Complaining about officiating is a loser’s mentality. I’m guilty of it, too. But it’s a loser’s mentality. Ask yourself this: Have you ever heard a winning team complain about calls?

It’s natural, and sometimes it’s justified, to grasp for straws when your season is slipping away, and for both the Los Angeles Lakers and Philadelphia 76ers, boy is it slipping, but they better be careful, because that mentality could linger throughout the remainder of their first-round series and into what is about to be a precarious offseason.

Let’s start with the Lakers, who took every opportunity to blame the referees for Monday’s 101-99 loss to the defending champion Denver Nuggets, even though they had plenty of chances to put the game away.
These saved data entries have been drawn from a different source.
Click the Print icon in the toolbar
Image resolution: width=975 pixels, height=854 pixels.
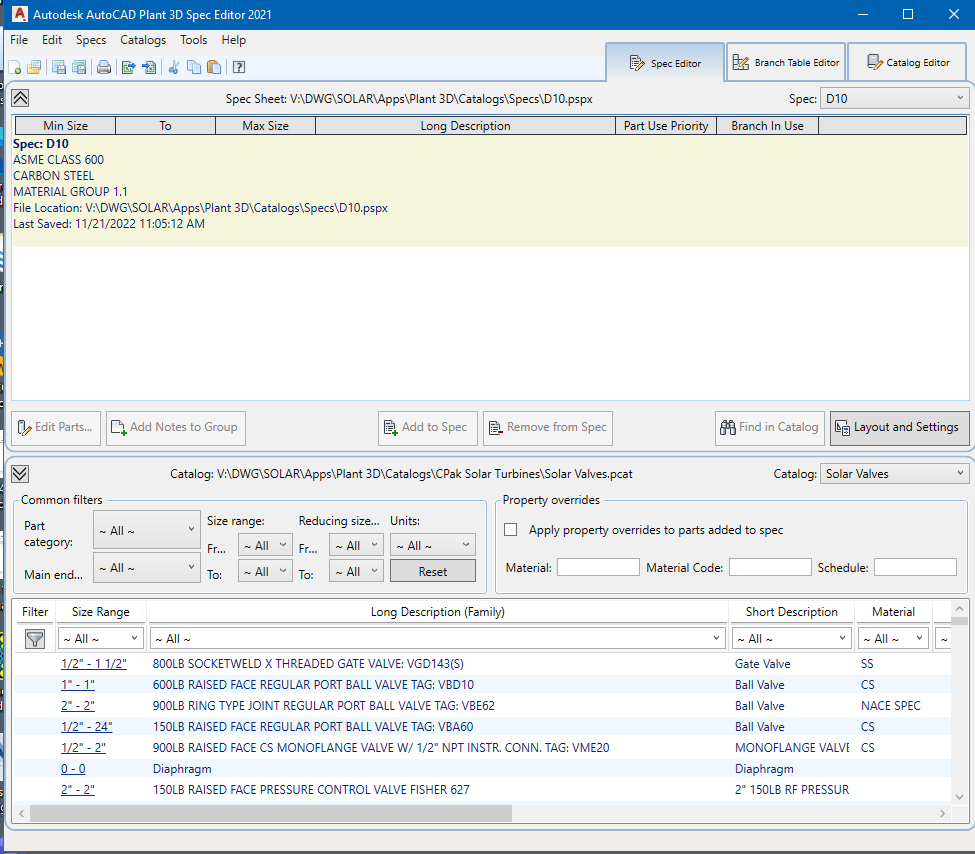104,67
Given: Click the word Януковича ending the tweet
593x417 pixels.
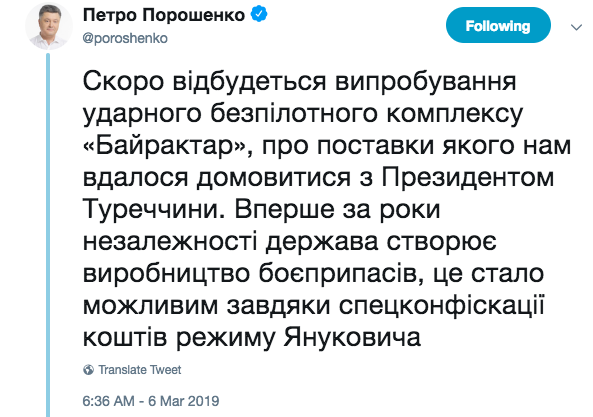Looking at the screenshot, I should tap(352, 337).
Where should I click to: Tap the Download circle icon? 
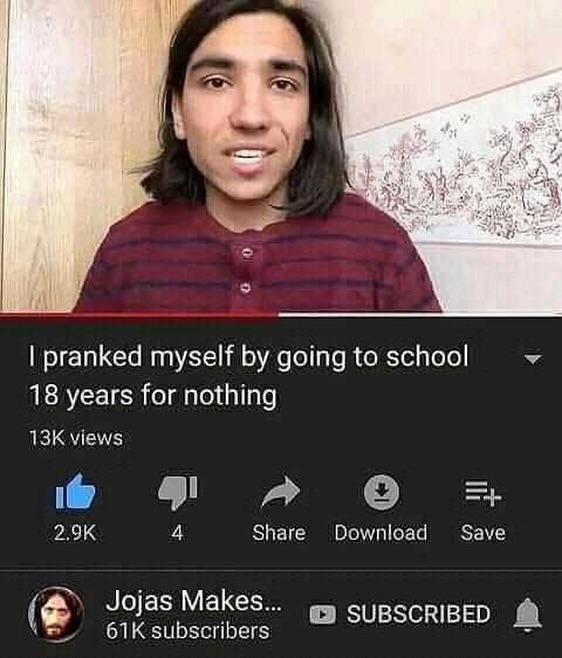(381, 492)
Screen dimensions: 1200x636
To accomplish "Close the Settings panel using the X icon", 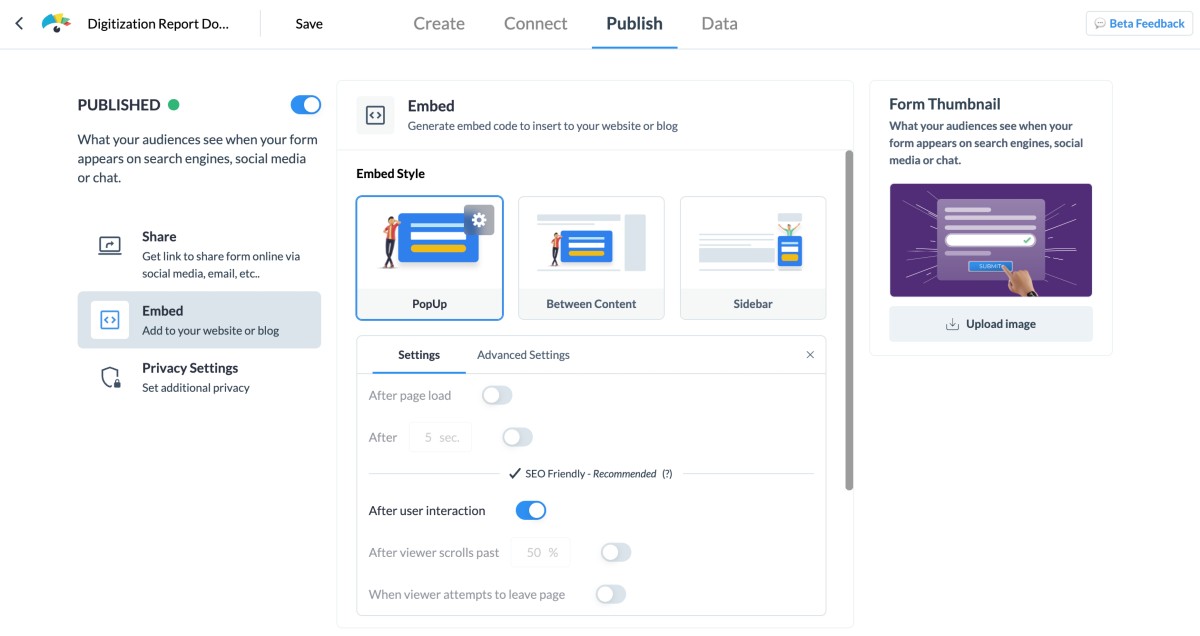I will click(810, 354).
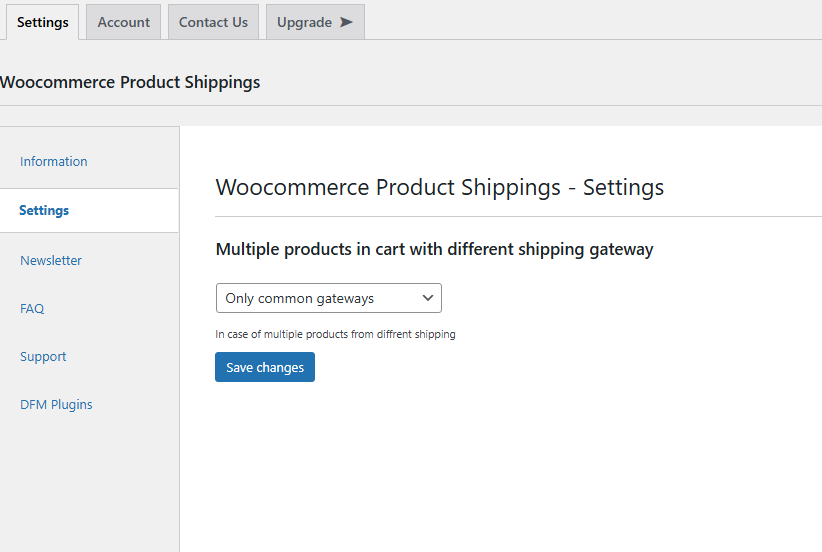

“Some tough calls,” Lakers head coach Darvin Ham told reporters. “Some tough non-calls, but you can’t use any of that as an excuse. You have got to go out there and be ready to make plays, whether the whistle gets blown or not. It’s getting real tricky. You go through the season, games being officiated one way, and then you get to the playoffs, and I guess it’s left up to the interpretation of the three [officials].”

Hmm, where have we heard this before? Oh, that’s right, after a late-February loss to the Phoenix Suns, when Ham said, “I’m not one to use referees as an excuse, but it’s becoming increasingly tough because of the inconsistency. I’m seeing our guys get the same contact on them as we’re supposedly committing. And the whistle is not being blown.” Sounds an awful lot like … he’s one to use the referees as an excuse?

His players were a little more to the point, complaining about a third-quarter foul call against Denver’s Michael Porter Jr., which was overturned on a challenge. Even though replay showed Porter’s arm make contact with Lakers guard D’Angelo Russell‘s face, officials called the contact “incidental” upon review.

Russell took to a public forum.

And LeBron James took to the podium.

“D-Lo clearly gets hit in the face on the drive,” he told reporters. “What the f*** do we have a replay center for if it’s going to go … it doesn’t make sense to me. It makes no sense to me. It bothers me.”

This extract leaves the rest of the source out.